Quantitative Insights into Processivity of an Hsp100 Protein Disaggregase on Folded Proteins.

Abstract

The Hsp100 family of protein disaggregases play important roles in maintaining protein homeostasis in cells. E. coli ClpB is an Hsp100 protein that solubilizes protein aggregates. ClpB is proposed to couple the energy from ATP binding and hydrolysis to processively unfold and translocate protein substrates through its axial channel in the hexameric ring structure. However, many of the details of this reaction remain obscure. We have recently developed a transient state kinetics approach to study ClpB catalyzed protein unfolding and translocation. In the work reported here we have used the approach to examine how ATP is coupled to the protein unfolding reaction. Here we show that at saturating [ATP], ClpB induces the cooperative unfolding of a complete TitinI27 domain of 98 amino acids, which is represented by our measured kinetic step-size m ∼100 amino acids.
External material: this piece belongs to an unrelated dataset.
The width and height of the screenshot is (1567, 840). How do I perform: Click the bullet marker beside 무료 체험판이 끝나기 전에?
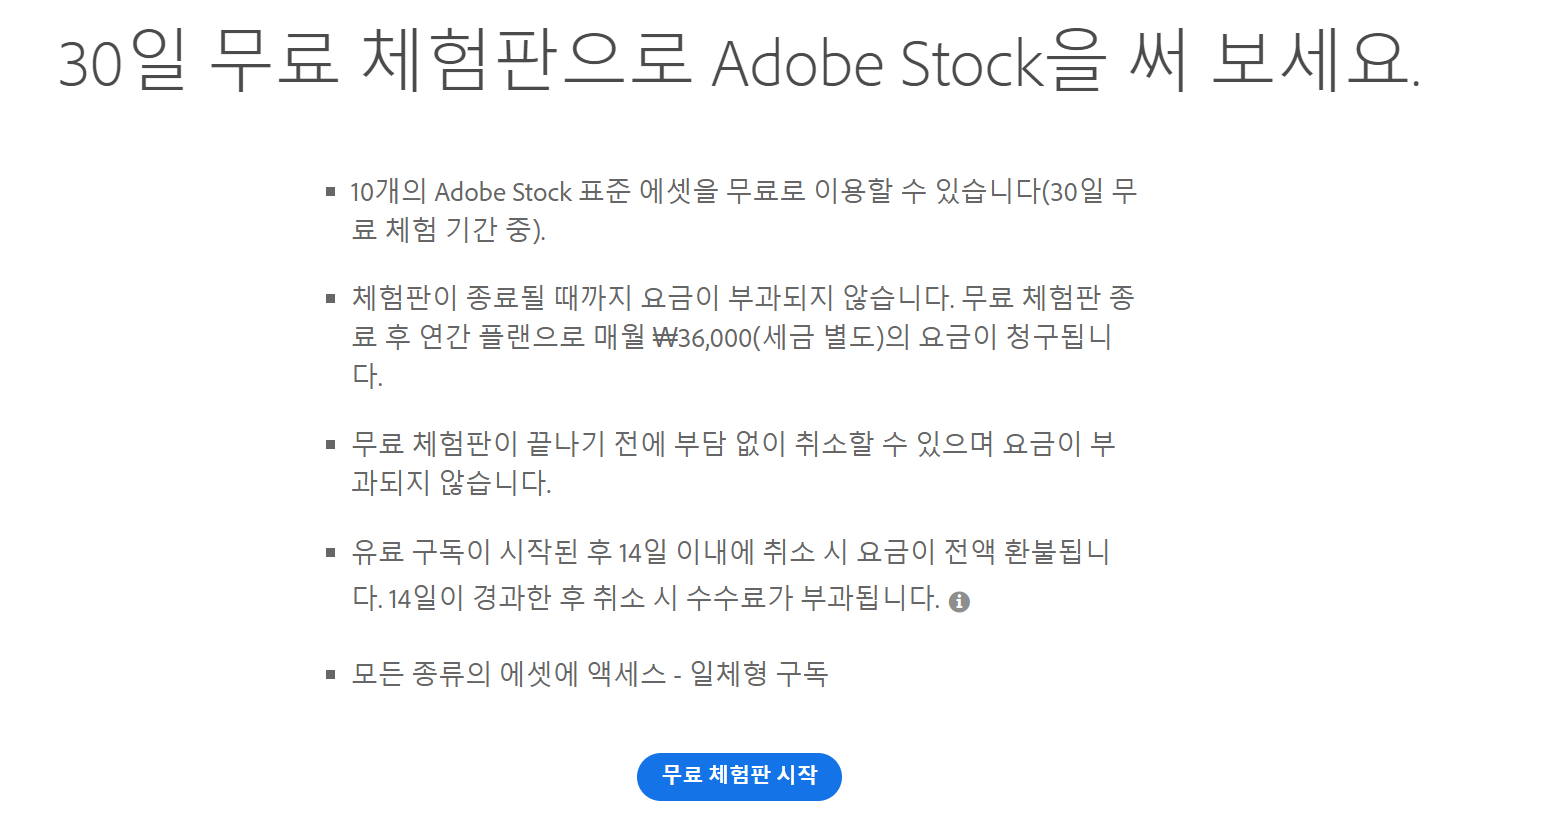pos(331,444)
This unfolding event is followed by rapid and undetected translocation up to the next folded domain. At sub-saturating [ATP], ClpB induces cooperative unfolding of a complete TitinI27 domain but translocation becomes partially rate-limiting, which leads to an apparent reduced kinetic step-size as small as ∼ 50 amino acids. Further, we show that ClpB exhibits an unfolding processivity of P = (0.74 ± 0.06) independent of [ATP]. These findings advance our understanding of the ATP coupling to enzyme catalyzed protein unfolding by E. coli ClpB and present a strategy that is broadly applicable to a variety of Hsp100 family members and AAA+ superfamily members.